An experimental study of bottom rewetting in a rod bundle geometry

Abstract

The effect of various flow parameters on the rewetting velocity in a bottom rewetting phenomena has been experimentally studied in a 3×3 rod bundle geometry. The rod bundle geometry consisted of nine test rods surrounded by a radiatively heated square shroud. The rewetting tests were conducted at atmospheric pressures for low mass and heat flow ranges. Typical rewetting velocities measured in this study were in order to 1 to 5 mm/s. For a given test condition, an increasing inlet subcooling was accompanied by an increasing rewetting velocity.

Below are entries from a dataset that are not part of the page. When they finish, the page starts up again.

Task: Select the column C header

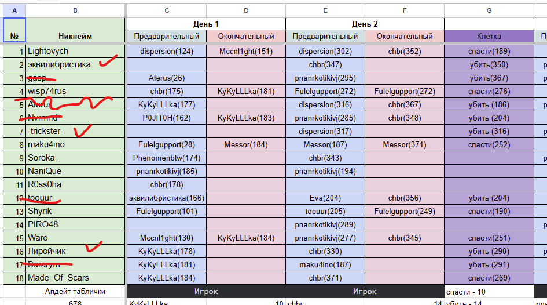Action: 167,10
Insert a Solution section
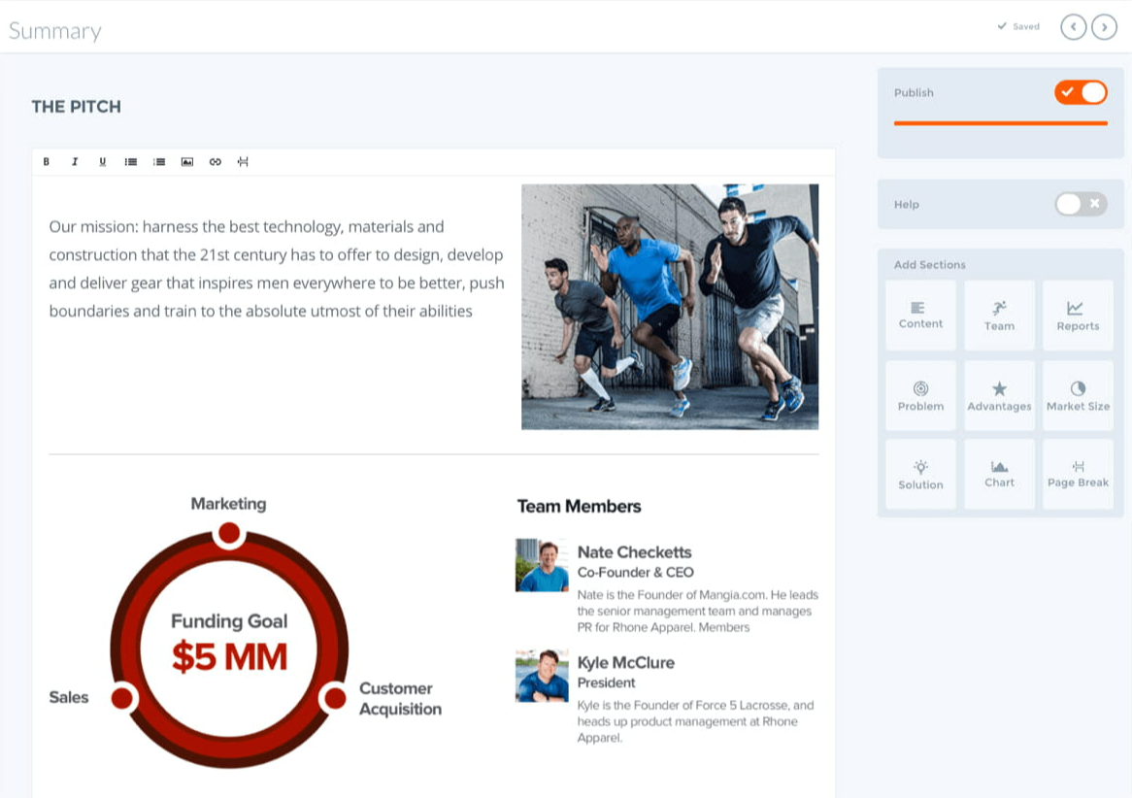This screenshot has height=798, width=1132. point(919,474)
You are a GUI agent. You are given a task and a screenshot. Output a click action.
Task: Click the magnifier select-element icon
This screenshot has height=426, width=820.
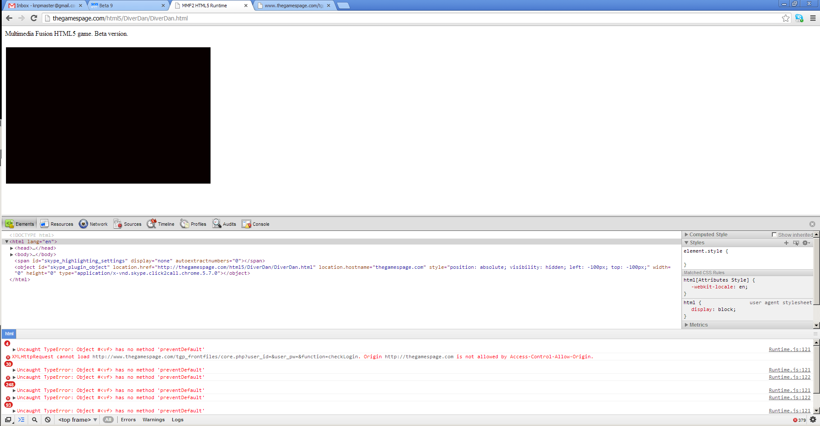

The rewetting velocity was first found to be decreased with increasing vapor quality until a critical value, for a given mass flux. For the vapor qualities higher than the critical value, the rewetting velocity was found to be increased with increasing vapor quality. For a given mass flux, the critical value of the vapor quality corresponded to the flooding limit of the flow. A Transient Reactor Analysis Code (TRAC) post-test calculation was performed for a subcooled inlet reflood test. The TRAC model considered only the test bundle and consisted of four components including ten fluid cells. The calculated and measured wall and vapor temperatures were the principle parameters for comparison. The precursory cooling rate above the quench front is found to be overpredicted by TRAC, resulting in overprediction of the rewetting velocity.